According to the Guttmacher Institute, a private, nonprofit reproductive-health research organization in New York, the abortion rate among all women has been declining over the last decade, even though abortion rates remain higher among black women.

Rebecca Wind, spokeswoman for Guttmacher, said that one persistent reason for unintended pregnancies is that many women of color, who are also disproportionately low-income, are less likely to use the most effective methods of contraception. Such methods include the birth control pill, the patch, the vaginal ring and intrauterine devices.

"What's left out of the discussion is that black women are more likely to experience unintended pregnancies and therefore more likely to seek and obtain abortions than any other group," Wind said.
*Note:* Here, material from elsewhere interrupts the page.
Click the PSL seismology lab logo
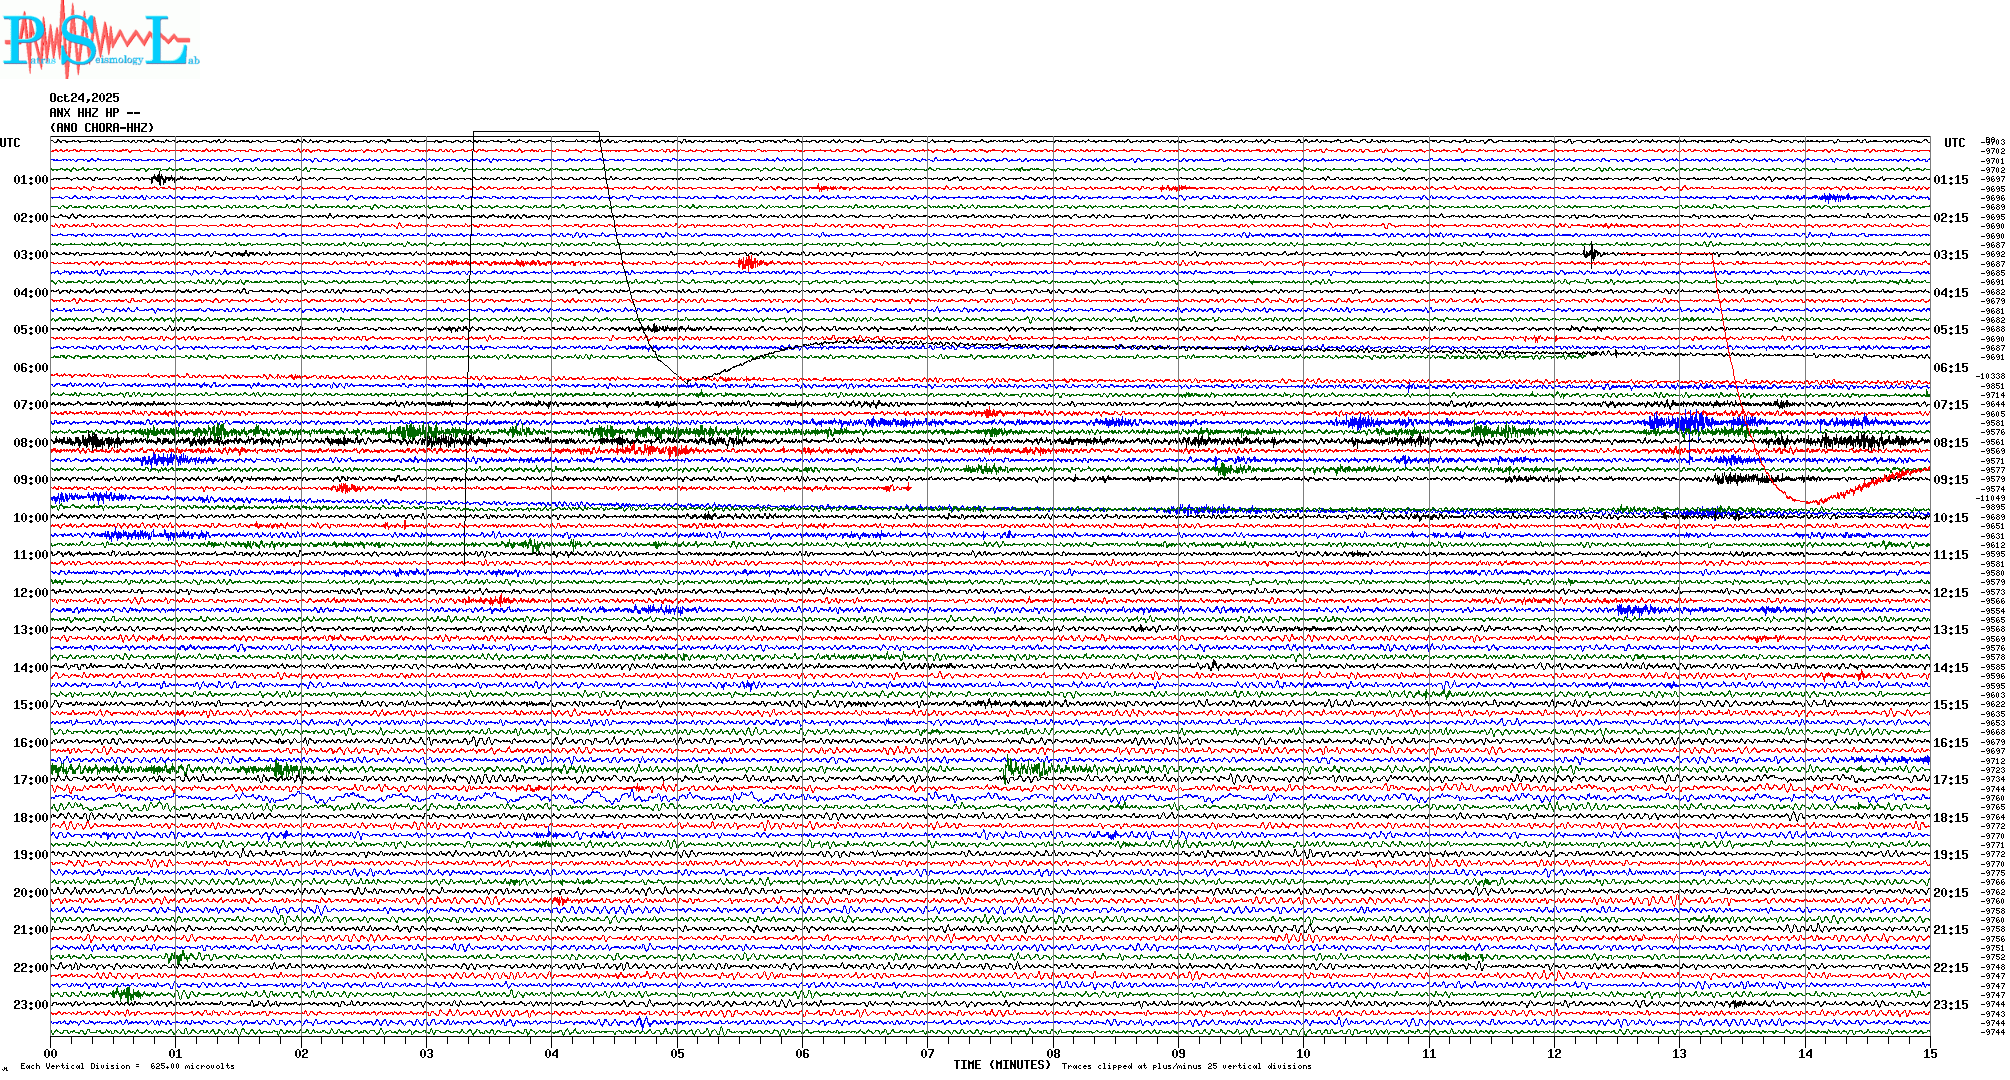2010x1080 pixels. pyautogui.click(x=100, y=40)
She said that because black women also are underinsured, they may be more vulnerable, since the most effective methods are often the most expensive.
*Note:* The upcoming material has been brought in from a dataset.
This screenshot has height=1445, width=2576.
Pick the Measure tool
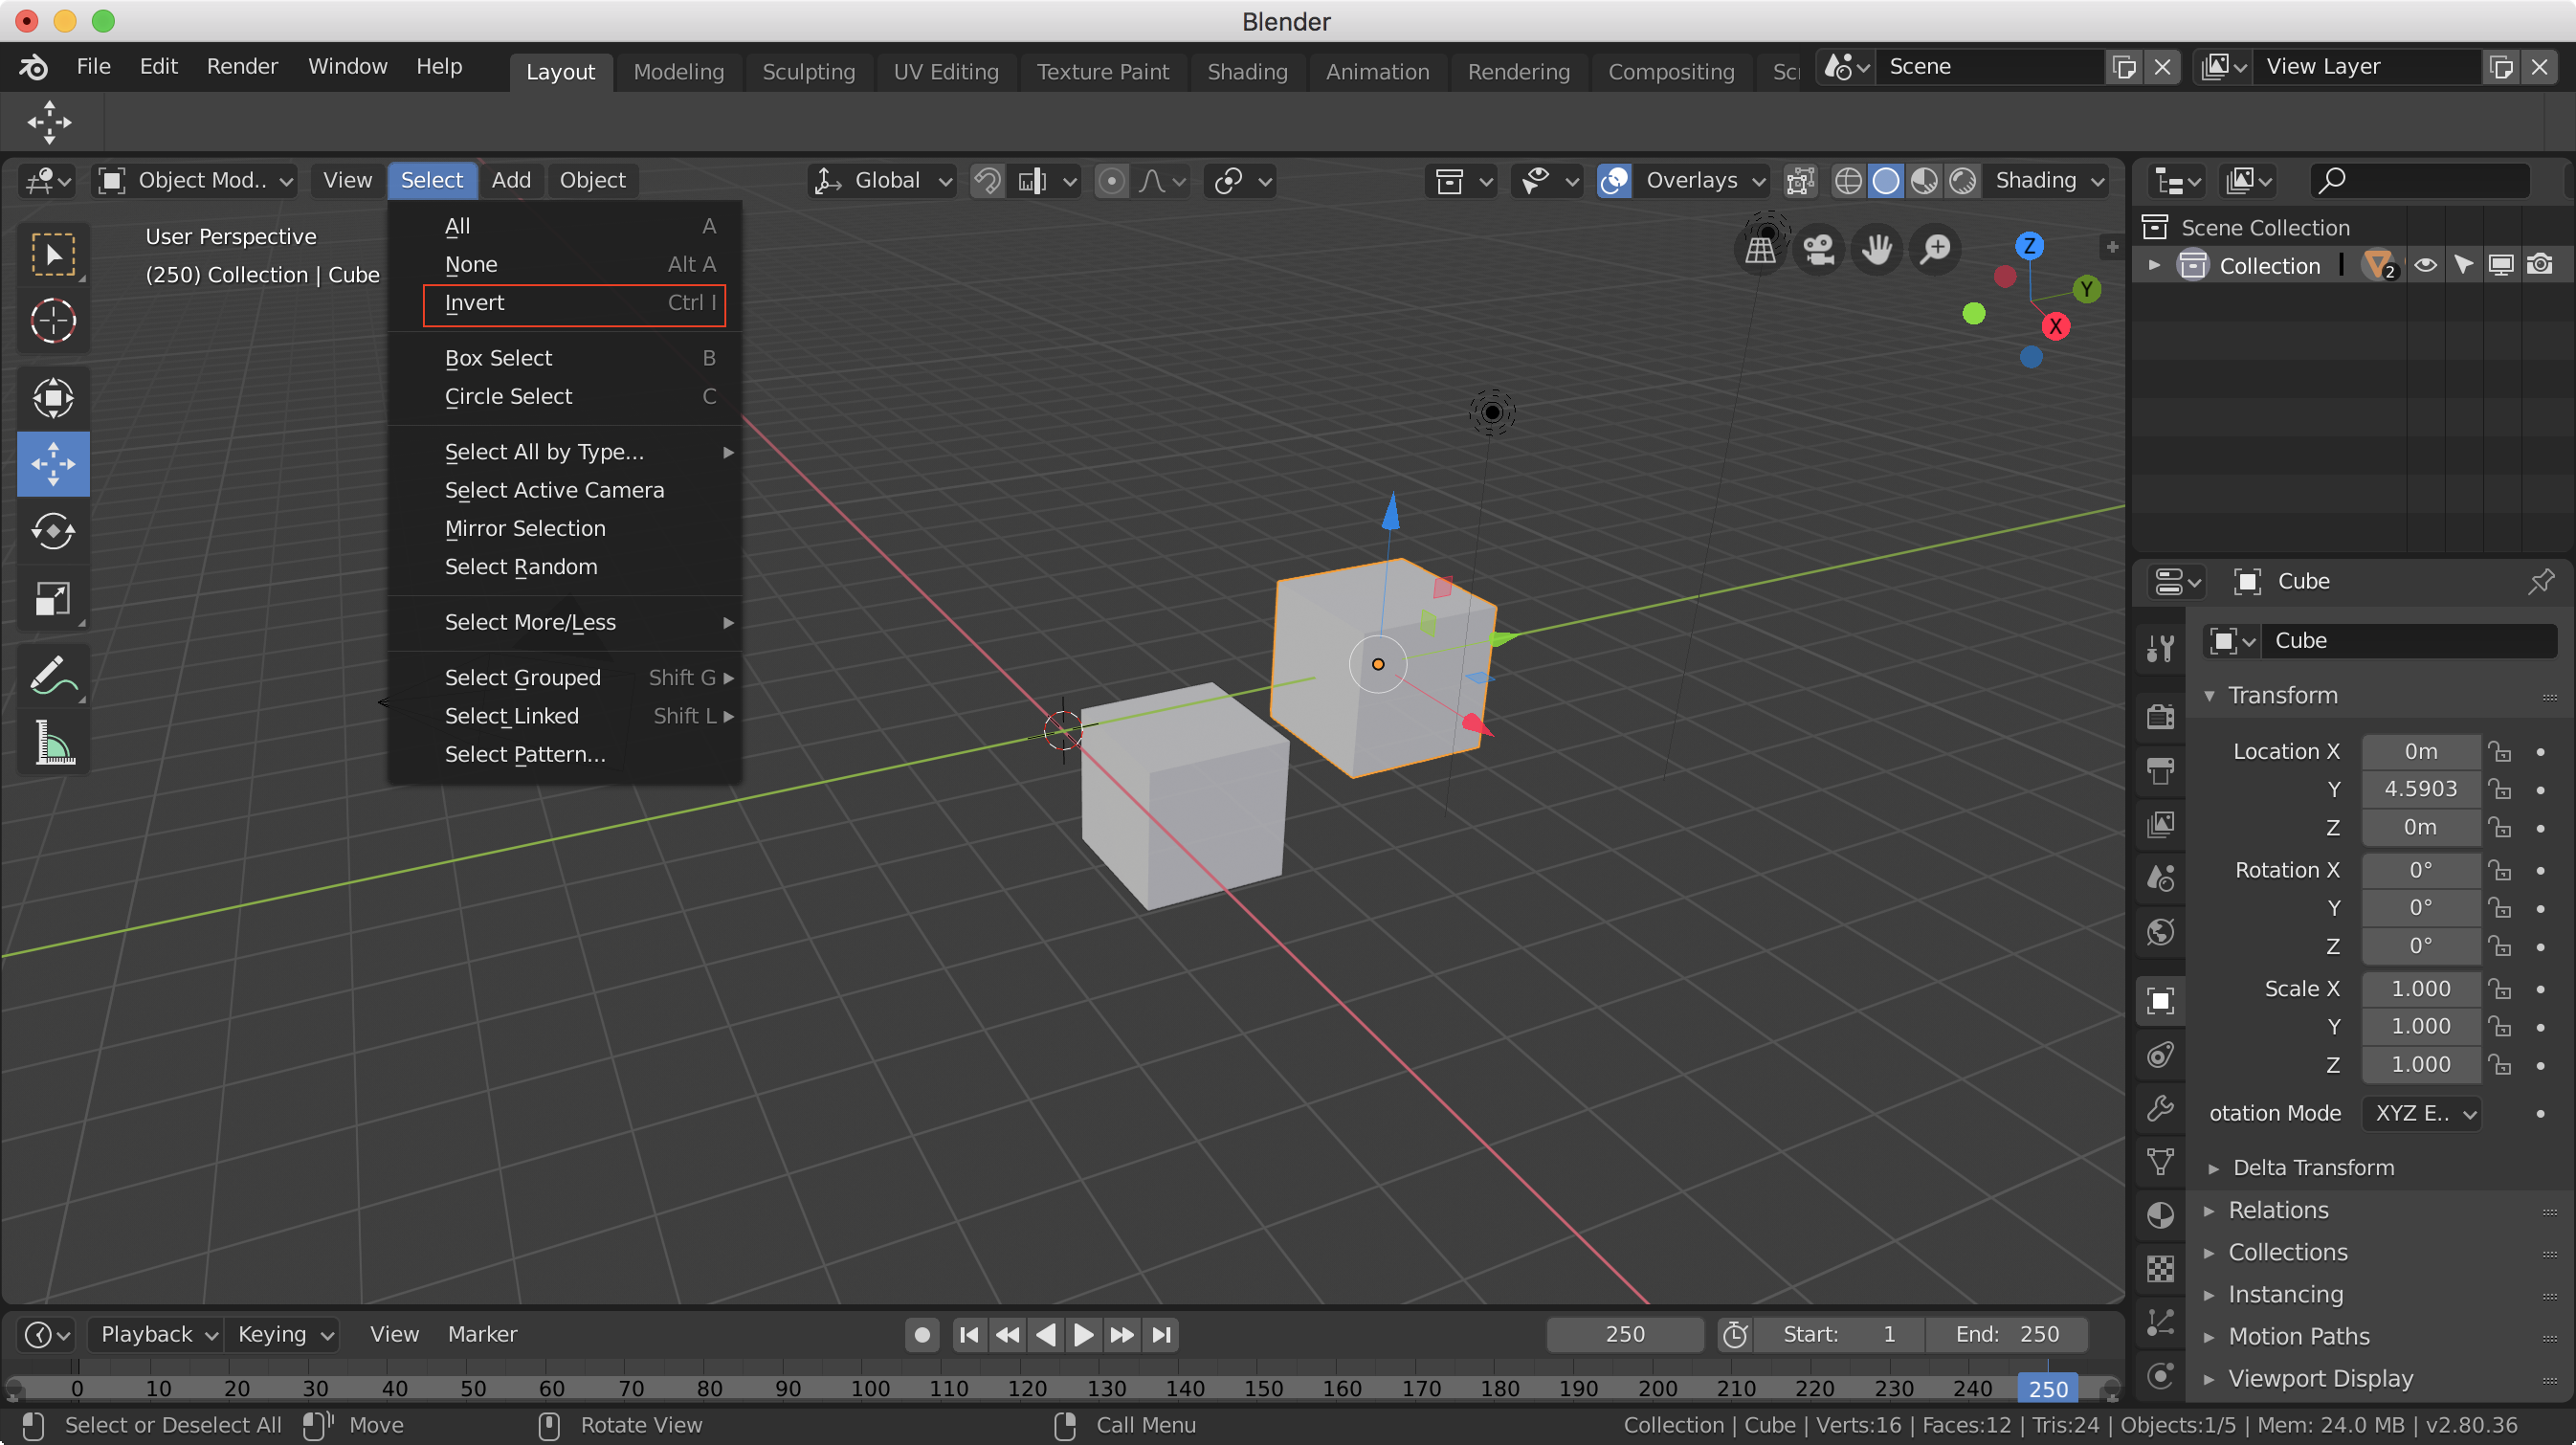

But Scott said the problem goes even deeper. Many of the women and girls she encounters don't have a good understanding of their basic reproductive and sexual health. She said many don't even know how to chart their menstrual cycles.

"It doesn't matter if there's yet another form of a contraceptive method if a woman doesn't know how to use it properly," Scott said.

Another problem, said Scott, is that some contraception and safe-sex devices — such as the female condom and dental dams (used during oral sex) — are harder to find in many of the city's poorer neighborhoods. However, some public health clinics offer both for free.
Dorothy Roberts is the author of "Killing the Black Body: Race, Reproduction, and the Meaning of Liberty" and a Northwestern University professor who has examined attempts throughout history to regulate black women's reproduction.

She said she wonders if the black-white disparity in the abortion rate is exaggerated because the numbers for white women having the procedure have been undercounted. (Some states, including California, don't report abortion statisticsto the CDC.)

"It doesn't mean that black women aren't having abortions at higher rates," Roberts said. "But if you are wealthy and middle-class, you can be more private about reproductive decisions because you can have a procedure done by a private doctor.

"And if you pay cash, you don't even have to engage your insurance. But poor women often go to public hospitals and clinics, and their reproductive behavior is under surveillance and can be more easily detected."

She said a billboard that Life Always put up in New York — it had the message, "The most dangerous place for African-Americans is in the womb" — was reminiscent of the eugenics movement and population-control policies, which deemed black women as sexually irresponsible and incapable of making good reproductive decisions.

"The thinking was they shouldn't be allowed to control their own bodies," Roberts said. "And it makes it difficult to talk about preventing unintended pregnancies in the black community or even design a public health response if the public believes stereotypes painting black women as inherently promiscuous."

The New York billboard was taken down. Earlier this month, two of the ones in Chicago's Englewood neighborhood were covered up with white fabric.

Alcaraz is organizing an event on Saturday in Englewood to clean debris from the vacant lot adjacent to the building with the billboards. She's expecting representatives from more than 30 organizations that advocate on behalf of women andwomen's rights to join in the cleanup, as well as pass out information and answer questions.

"Most women — rich, poor, black, white, Hispanic — don't arrive at the decision to have an abortion lightly," Alcaraz said.

"You can't just come into a community, hang a billboard and believe shaming a woman into not having an abortion is going to get to the heart of the problem. That won't even touch the surface."